Reproduce the text on Joplin's song "Mercedes Benz" word for word, including its certifications table.

* _Page text_:
_ _ _ _ _ _ _

The song's lyrics were written down at Vahsen's, a bar in Port Chester, New York, on August 8, 1970, during an impromptu poetry jam between Joplin and songwriter Bob Neuwirth. The lyrics are from by a poem written by the San Francisco beat poet Michael McClure, "Mercedes Benz". Joplin heard it sung by friends of McClure's, Rip Torn and Emmett Grogan and she began to sing it too.

In her memoir Just Kids, Patti Smith talked about the famous trip to Vahsen's and revealed that the esteemed group were also joined on the drinking session by Torn's wife Geraldine Page. Smith recalled that Joplin started reciting, “Oh, Lord won’t you buy me a Mercedes Benz” – the first line of McClure’s poem. The four others then started banging beer mugs on the table to form a rhythm, and Neuwirth wrote down the lyrics on a napkin, which he kept for years afterwards. She sang the new version for the first time that night at her concert at Capitol Theatre in Port Chester. Conversely, Bobby Womack suggests in his autobiography that Joplin was inspired to come up with the song while going for a ride with him in his new Mercedes-Benz 600.

In the song, Joplin asks God to prove his love for her by buying her a Mercedes-Benz automobile, a color TV (then a luxury item), and a "night on the town." There is also a reference to Dialing for Dollars, a franchised format local television program, which required a person to be watching the show to win a prize when the show called the person’s phone number, hence the singer's need for a TV.

The song was recorded in one take during a recording session on October 1, 1970. These were the last tracks Joplin ever recorded as she died three days later, on October 4. The song appeared on the album Pearl, released in 1971.

In 2003, Joplin's recording of the song was remixed, adding a beat and a background melody. The remixed version was included on the CD collection The Essential Janis Joplin.

==Certifications==

| Region | Certification | Certified units/sales |
| United States (RIAA) | Gold | 500,000^{‡} |
^{‡} Sales+streaming figures based on certification alone.

_ _ _ _ _ _ _

* _Excerpted data_:
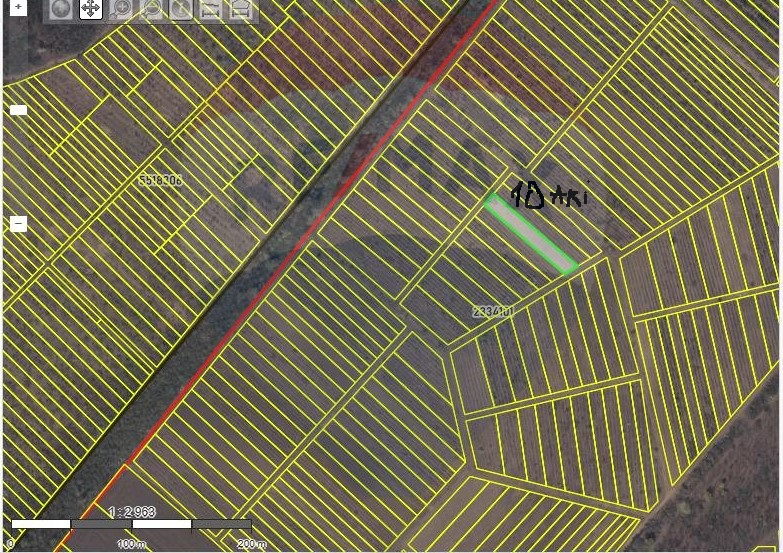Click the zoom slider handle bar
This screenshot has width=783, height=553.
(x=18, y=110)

_ _ _ _ _ _ _

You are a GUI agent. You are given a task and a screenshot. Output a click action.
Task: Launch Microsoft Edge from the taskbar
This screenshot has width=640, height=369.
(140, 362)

_ _ _ _ _ _ _

* _Task output_:
The song's lyrics were written down at Vahsen's, a bar in Port Chester, New York, on August 8, 1970, during an impromptu poetry jam between Joplin and songwriter Bob Neuwirth. The lyrics are from by a poem written by the San Francisco beat poet Michael McClure, "Mercedes Benz". Joplin heard it sung by friends of McClure's, Rip Torn and Emmett Grogan and she began to sing it too.

In her memoir Just Kids, Patti Smith talked about the famous trip to Vahsen's and revealed that the esteemed group were also joined on the drinking session by Torn's wife Geraldine Page. Smith recalled that Joplin started reciting, “Oh, Lord won’t you buy me a Mercedes Benz” – the first line of McClure’s poem. The four others then started banging beer mugs on the table to form a rhythm, and Neuwirth wrote down the lyrics on a napkin, which he kept for years afterwards. She sang the new version for the first time that night at her concert at Capitol Theatre in Port Chester. Conversely, Bobby Womack suggests in his autobiography that Joplin was inspired to come up with the song while going for a ride with him in his new Mercedes-Benz 600.

In the song, Joplin asks God to prove his love for her by buying her a Mercedes-Benz automobile, a color TV (then a luxury item), and a "night on the town." There is also a reference to Dialing for Dollars, a franchised format local television program, which required a person to be watching the show to win a prize when the show called the person’s phone number, hence the singer's need for a TV.

The song was recorded in one take during a recording session on October 1, 1970. These were the last tracks Joplin ever recorded as she died three days later, on October 4. The song appeared on the album Pearl, released in 1971.

In 2003, Joplin's recording of the song was remixed, adding a beat and a background melody. The remixed version was included on the CD collection The Essential Janis Joplin.

==Certifications==

| Region | Certification | Certified units/sales |
| United States (RIAA) | Gold | 500,000^{‡} |
^{‡} Sales+streaming figures based on certification alone.